== MATERIAL PROVIDED ==

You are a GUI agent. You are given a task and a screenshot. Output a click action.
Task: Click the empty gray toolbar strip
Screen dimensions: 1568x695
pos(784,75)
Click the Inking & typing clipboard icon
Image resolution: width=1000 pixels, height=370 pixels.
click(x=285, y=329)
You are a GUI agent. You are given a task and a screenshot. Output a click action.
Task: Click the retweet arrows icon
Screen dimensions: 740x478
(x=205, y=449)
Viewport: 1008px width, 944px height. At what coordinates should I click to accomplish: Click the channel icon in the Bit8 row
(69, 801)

===

* _WRITTEN REQUEST_
Copy out the rows word for word, starting at the first line and ending with the line that contains "(x=205, y=449)", including both.

* _ANSWER IN FULL_
You are a GUI agent. You are given a task and a screenshot. Output a click action.
Task: Click the empty gray toolbar strip
Screen dimensions: 1568x695
pos(784,75)
Click the Inking & typing clipboard icon
Image resolution: width=1000 pixels, height=370 pixels.
click(x=285, y=329)
You are a GUI agent. You are given a task and a screenshot. Output a click action.
Task: Click the retweet arrows icon
Screen dimensions: 740x478
(x=205, y=449)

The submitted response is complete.